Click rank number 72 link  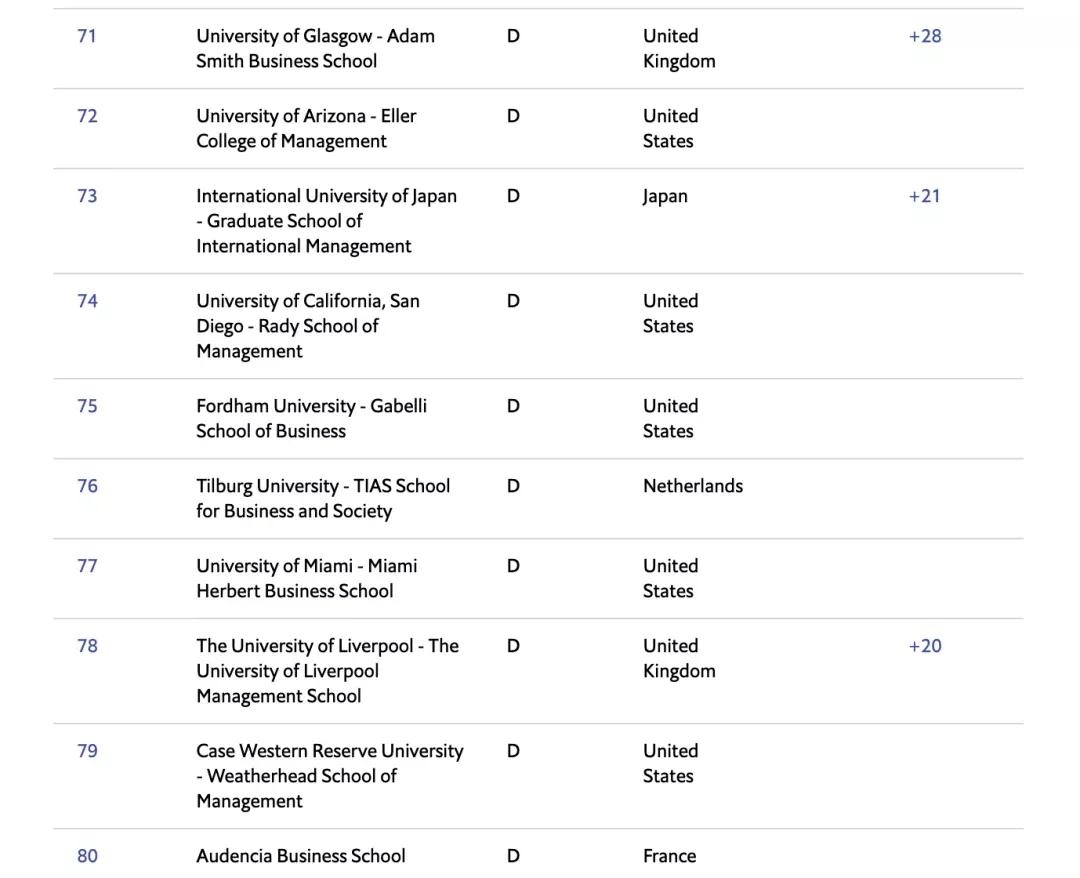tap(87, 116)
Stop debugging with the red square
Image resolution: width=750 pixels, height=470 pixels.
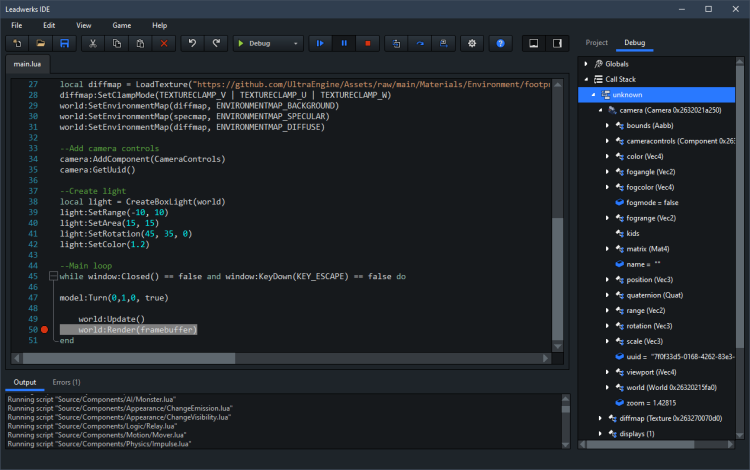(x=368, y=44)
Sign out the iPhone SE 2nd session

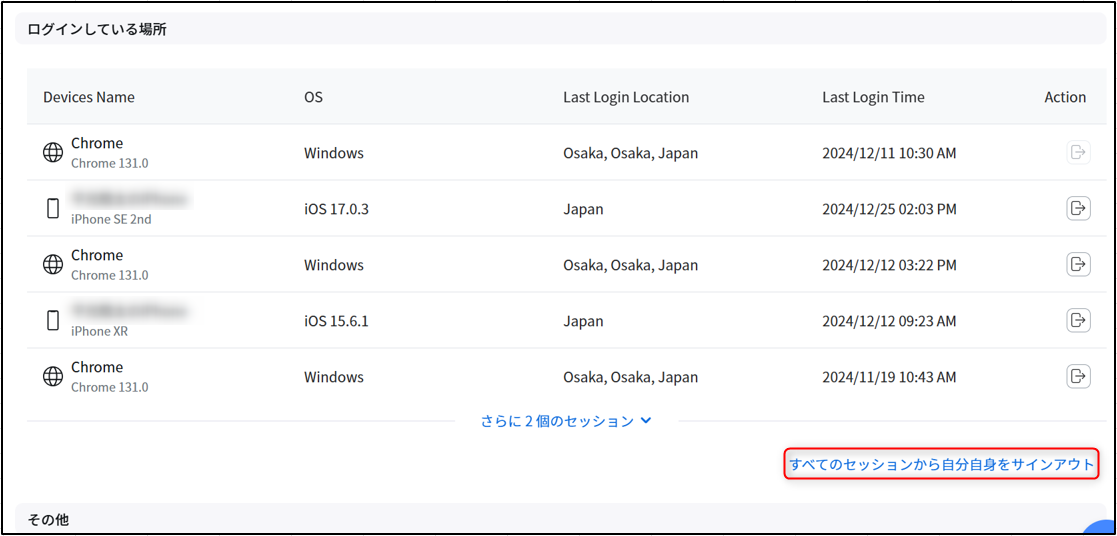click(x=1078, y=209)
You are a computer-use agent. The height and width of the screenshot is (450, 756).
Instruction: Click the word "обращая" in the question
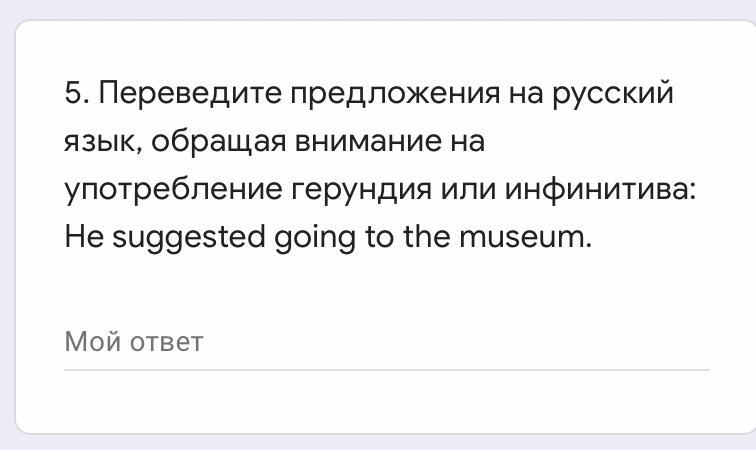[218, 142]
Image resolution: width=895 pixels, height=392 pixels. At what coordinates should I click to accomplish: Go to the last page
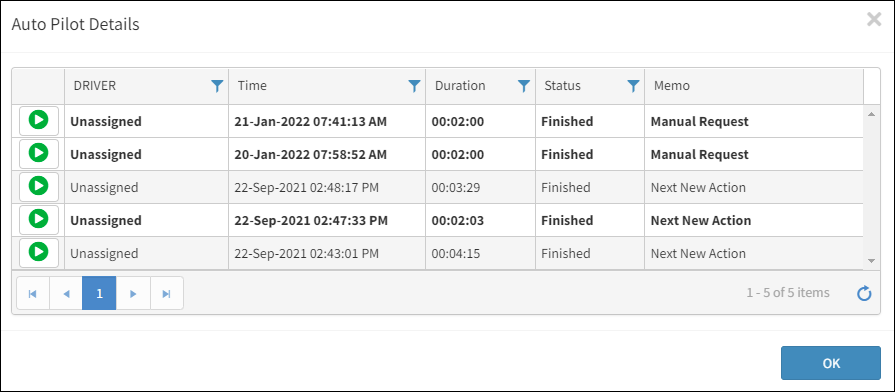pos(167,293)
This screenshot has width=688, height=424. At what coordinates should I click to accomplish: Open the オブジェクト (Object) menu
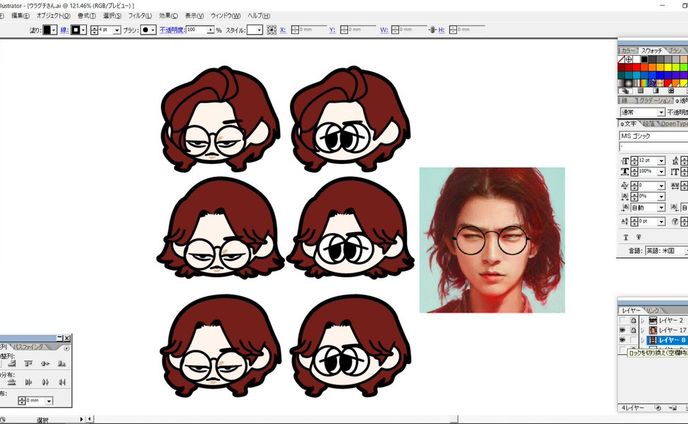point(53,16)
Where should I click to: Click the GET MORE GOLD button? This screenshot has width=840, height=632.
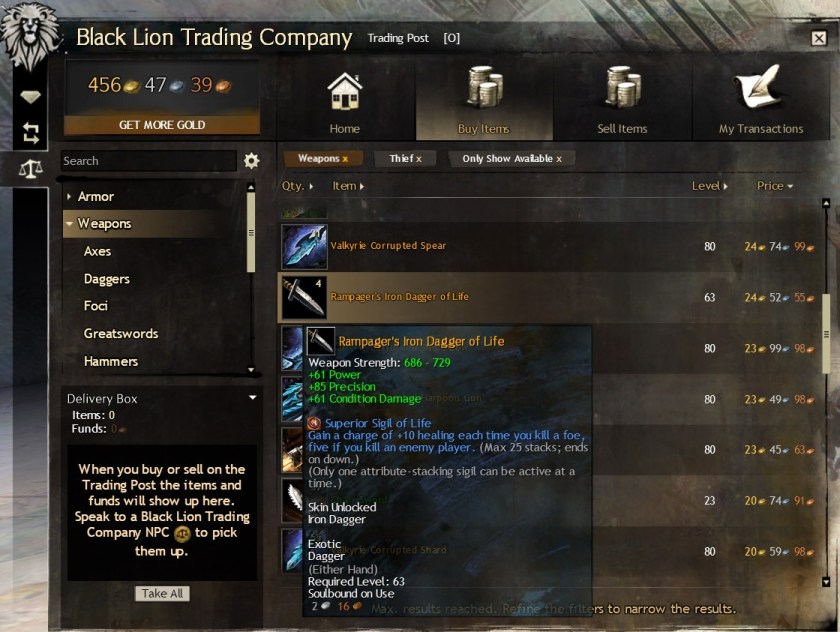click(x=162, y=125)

= = = =

[AIM OF THE EXERCISE] Reproduce exactly and only the lines from the one with "This screenshot has width=688, height=424." through the last entry, both included, excluding every picture.

[ANSWER SPACE]
This screenshot has width=688, height=424. At what coordinates should I click to accomplish: Open the オブジェクト (Object) menu
point(53,16)
Where should I click to: Click the GET MORE GOLD button? This screenshot has width=840, height=632.
click(x=162, y=125)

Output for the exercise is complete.